PORT ANGELES – Mayor Karen Rogers has organized a meeting between civic leaders here and from Victoria on Friday, part of which will be onboard the MV Coho and part over lunch on the Port Angeles waterfront.
She said the meeting will be a “long overdue conversation” about the future of the two cities connected by a ferry route that may be in the jeopardy.
Rogers and members of the City Council are expected to take the 8:20 a.m. ferry from Port Angeles to Victoria, pick up Mayor Alan Lowe and members of his council, and ride the 10:30 a.m. ferry back to Port Angeles.
The group has scheduled a two-hour lunch at The Landing restaurant, then the Canadians will catch the 2 p.m. ferry back to Vancouver Island.
There is a lot to fit into the brief time the leaders will have together, Rogers said.
On the Friday morning sailing to Port Angeles, the civic leaders will be able to ask Black Ball Transportation, the private ferry’s owners, about the history of the MV Coho, its role in regional transportation and its business.
Whether the large vehicle and passenger ferry will be able to continue docking in Victoria’s Inner Harbour is in doubt considering current plans for revitalization of the harbor’s south side from a task force commissioned by Lowe.

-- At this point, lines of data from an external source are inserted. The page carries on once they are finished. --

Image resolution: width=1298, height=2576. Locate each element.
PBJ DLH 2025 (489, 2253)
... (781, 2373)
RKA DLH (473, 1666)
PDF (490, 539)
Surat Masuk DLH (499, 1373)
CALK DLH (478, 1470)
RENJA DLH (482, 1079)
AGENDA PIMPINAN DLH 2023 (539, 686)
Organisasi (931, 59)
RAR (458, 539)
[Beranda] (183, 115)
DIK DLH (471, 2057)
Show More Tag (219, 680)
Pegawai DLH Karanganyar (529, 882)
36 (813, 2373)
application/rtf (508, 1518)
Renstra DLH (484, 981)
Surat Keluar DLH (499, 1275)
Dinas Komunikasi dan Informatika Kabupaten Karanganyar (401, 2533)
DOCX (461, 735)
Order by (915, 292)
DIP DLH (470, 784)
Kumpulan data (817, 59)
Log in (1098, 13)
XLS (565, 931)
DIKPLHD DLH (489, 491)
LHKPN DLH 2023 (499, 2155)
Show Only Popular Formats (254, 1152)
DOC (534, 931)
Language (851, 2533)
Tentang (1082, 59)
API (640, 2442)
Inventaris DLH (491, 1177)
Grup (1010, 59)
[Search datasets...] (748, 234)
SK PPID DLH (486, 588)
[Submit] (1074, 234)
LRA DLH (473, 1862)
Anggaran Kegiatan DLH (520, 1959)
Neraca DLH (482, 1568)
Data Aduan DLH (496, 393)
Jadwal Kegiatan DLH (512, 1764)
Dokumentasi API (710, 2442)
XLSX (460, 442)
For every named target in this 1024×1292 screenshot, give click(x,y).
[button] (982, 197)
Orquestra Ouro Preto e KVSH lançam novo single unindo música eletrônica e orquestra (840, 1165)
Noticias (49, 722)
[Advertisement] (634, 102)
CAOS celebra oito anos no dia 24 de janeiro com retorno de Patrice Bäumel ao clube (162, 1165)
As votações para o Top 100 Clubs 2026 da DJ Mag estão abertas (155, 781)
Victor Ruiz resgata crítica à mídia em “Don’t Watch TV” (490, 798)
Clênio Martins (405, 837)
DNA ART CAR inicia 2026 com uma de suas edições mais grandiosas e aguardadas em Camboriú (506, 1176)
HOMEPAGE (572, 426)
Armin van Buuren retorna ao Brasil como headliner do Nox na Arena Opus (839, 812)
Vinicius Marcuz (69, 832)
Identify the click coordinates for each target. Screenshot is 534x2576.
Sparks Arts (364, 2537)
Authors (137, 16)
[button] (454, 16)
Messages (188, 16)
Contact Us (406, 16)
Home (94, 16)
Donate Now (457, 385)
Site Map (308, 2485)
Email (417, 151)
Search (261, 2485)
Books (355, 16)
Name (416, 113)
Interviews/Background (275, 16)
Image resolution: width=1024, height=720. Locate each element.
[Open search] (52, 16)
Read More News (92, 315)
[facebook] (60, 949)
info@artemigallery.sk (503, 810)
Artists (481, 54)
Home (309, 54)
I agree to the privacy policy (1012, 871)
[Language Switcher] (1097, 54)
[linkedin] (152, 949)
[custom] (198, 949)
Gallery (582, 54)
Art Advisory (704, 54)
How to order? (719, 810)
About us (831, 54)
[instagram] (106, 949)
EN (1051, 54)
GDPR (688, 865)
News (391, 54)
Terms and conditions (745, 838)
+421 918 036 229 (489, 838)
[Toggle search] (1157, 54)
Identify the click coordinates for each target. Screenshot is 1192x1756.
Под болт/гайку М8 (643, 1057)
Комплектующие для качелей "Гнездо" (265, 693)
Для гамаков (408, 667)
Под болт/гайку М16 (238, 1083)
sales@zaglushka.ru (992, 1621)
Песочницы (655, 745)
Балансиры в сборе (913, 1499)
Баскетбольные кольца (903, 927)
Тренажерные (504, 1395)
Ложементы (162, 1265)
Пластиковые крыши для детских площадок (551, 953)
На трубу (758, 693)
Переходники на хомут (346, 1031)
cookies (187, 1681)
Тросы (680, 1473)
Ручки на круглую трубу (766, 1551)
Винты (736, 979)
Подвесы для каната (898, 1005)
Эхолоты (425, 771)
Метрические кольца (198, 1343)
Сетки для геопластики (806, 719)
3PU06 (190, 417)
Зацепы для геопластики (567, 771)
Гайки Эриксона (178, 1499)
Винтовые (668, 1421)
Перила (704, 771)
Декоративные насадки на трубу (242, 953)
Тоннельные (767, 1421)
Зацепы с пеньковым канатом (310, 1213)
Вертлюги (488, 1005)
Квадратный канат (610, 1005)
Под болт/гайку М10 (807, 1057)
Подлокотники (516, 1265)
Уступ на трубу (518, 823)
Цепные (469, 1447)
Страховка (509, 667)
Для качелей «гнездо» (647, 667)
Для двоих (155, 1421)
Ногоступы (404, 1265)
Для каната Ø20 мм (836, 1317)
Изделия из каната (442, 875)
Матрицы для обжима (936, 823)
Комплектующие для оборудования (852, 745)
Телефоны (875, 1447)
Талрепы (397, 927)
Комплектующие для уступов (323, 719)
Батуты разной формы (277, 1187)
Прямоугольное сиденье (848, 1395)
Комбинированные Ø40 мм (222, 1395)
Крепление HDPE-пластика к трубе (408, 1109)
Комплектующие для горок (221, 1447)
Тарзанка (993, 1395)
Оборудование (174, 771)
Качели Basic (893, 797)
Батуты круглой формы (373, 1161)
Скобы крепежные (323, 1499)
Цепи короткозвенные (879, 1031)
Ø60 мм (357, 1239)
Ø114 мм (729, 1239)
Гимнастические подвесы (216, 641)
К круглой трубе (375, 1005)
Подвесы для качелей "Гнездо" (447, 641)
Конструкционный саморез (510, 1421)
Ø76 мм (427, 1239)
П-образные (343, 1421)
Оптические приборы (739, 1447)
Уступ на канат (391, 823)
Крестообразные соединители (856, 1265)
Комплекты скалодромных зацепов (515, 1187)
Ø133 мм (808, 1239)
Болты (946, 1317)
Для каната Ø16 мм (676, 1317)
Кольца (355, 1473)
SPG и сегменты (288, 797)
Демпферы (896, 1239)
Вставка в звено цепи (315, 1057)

The plans, which were made public in early August, show the Coho terminal and adjacent car-truck gathering area would be replaced with a high-rise hotel and a new passenger ferry landing.
The Canadian Pacific building, next door to the Coho terminal, which now houses the Royal London Wax Museum, would be renovated with restaurants and other tourist attractions.
“Not only is it important to us, it should be very important to them,” Rogers said.
“It puts $500,000 in their town, a tremendous value to Victoria. I’m not sure they understand the economic impact if the Coho moves to Sidney.”
Sidney, where the Washington State Ferries route from Anacortes ends, is about 16 miles to the northeast of Victoria.
Rogers said she wants her meeting on Friday to be about more than ferries.
She hopes to discuss economic issues, such as capitalizing on the 2010 winter Olympics to be held in Vancouver and getting more visitors to take “two-nation vacations” – efforts that could lead to an “economic shared strategy between the two cities,” she said.
She also wants an update on Victoria’s efforts to stop dumping its untreated wastewater into the Strait of Juan de Fuca.
“Here we are spending millions and millions of dollars for water quality and salmon restoration, and here we have raw sewage,” Rogers said.
As of this weekend, Rogers said she was not sure which council members may join her, but she did not think a quorum would ride the ferry with her.
If there is a quorum at the lunch meeting, the council would have to declare that in advance.